◆ **SOURCE TEXT**
>>>>>

|08-07-2005 01:58 PM|
|Eddie||sounds like you know what you want. go with your instincts and take it from there. the most important thing is get out there and not let the gear hang you up. I like Juro's suggestion, and would encourage you to buy from a local shop if you like them, and buy from our sponsors. you can't go wrong.|
|08-06-2005 07:19 AM|
|08-06-2005 01:09 AM|
Of course that is only one reason he is my X!
|07-29-2005 04:23 PM|
I'll let these folks recommend stuff, as you're a ways from my homewaters, ... Just wanted to say a warm Welcome (back)
|07-29-2005 03:39 PM|
Don't get too caught up on the most expensive gear. Unless you are a fly fishing demi-god, it is unlikely that you will be able to tell the difference between a T&T and a TFO other than the fittings on the T&T will be nicer.
The TFO rods others have suggested are good. (The TFO I own is my main fishing rod.) StCroix, Echo and even Orvis all have excellent value rods for not a lot of money. You may also want to go to your local shop and see what they have for last year's models. You can pick up some great deals on left over rods.
|07-29-2005 02:52 PM|
You can get quality equipment without spending large sums of money. TFO, Cabela's, and Bass Pro Shops sell quality gear that won't break your budget.
More expensive gear won't make you a better angler than driving a high performance car make you a better driver.

<<<<<

◆ **QUESTIONS**
(1) Translate this sentence from the fishing gear thread into Spanish: "You can get quality equipment without spending large sums of money."
(2) Rewrite the part of the fishing gear thread starting at "The TFO rods" and ending at "a better driver.", swapping "budget" for "wallet".

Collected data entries
>>>>>

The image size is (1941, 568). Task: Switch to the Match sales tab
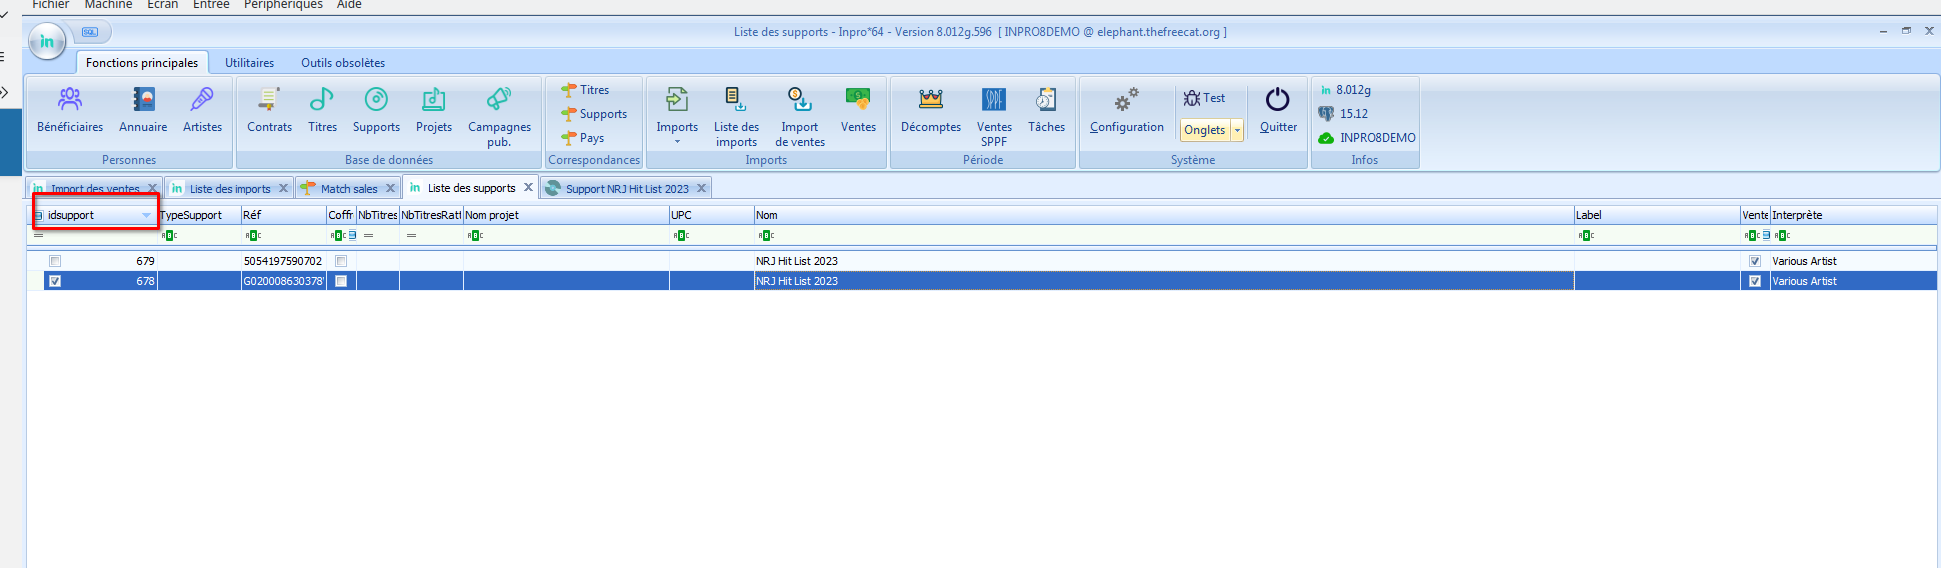pos(348,189)
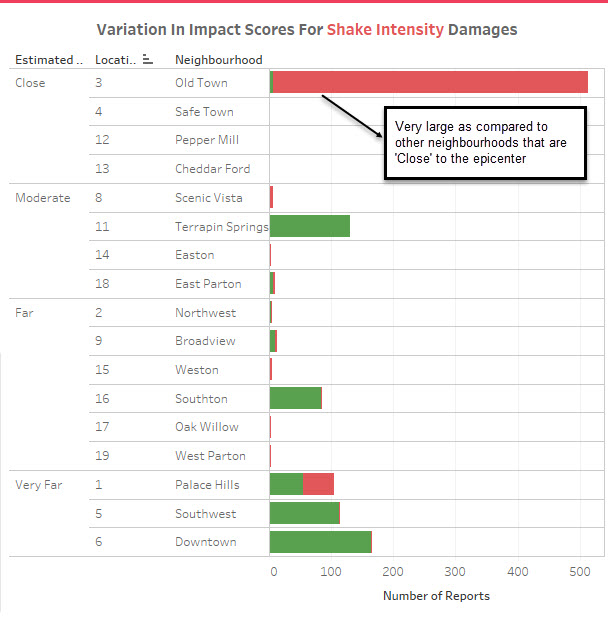The width and height of the screenshot is (608, 623).
Task: Select the 'Very Far' distance group label
Action: pos(39,485)
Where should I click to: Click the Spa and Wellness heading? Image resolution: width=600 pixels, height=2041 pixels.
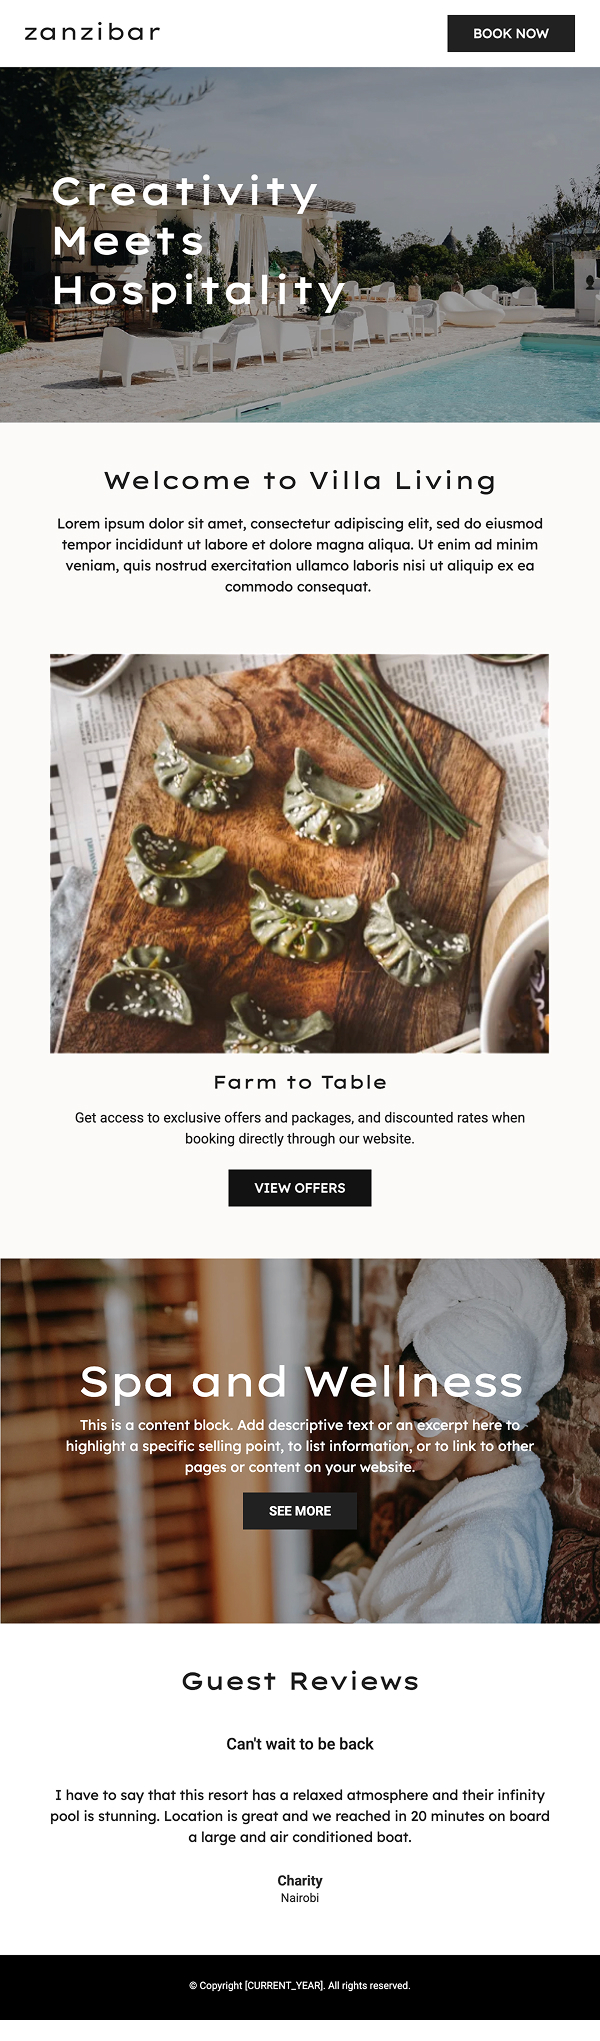[x=301, y=1382]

<<<<<

◆ **ANSWERS BELOW**
(1) Puedes conseguir equipo de calidad sin gastar grandes sumas de dinero.

(2)
The TFO rods others have suggested are good. (The TFO I own is my main fishing rod.) StCroix, Echo and even Orvis all have excellent value rods for not a lot of money. You may also want to go to your local shop and see what they have for last year's models. You can pick up some great deals on left over rods.
|07-29-2005 02:52 PM|
You can get quality equipment without spending large sums of money. TFO, Cabela's, and Bass Pro Shops sell quality gear that won't break your wallet.
More expensive gear won't make you a better angler than driving a high performance car make you a better driver.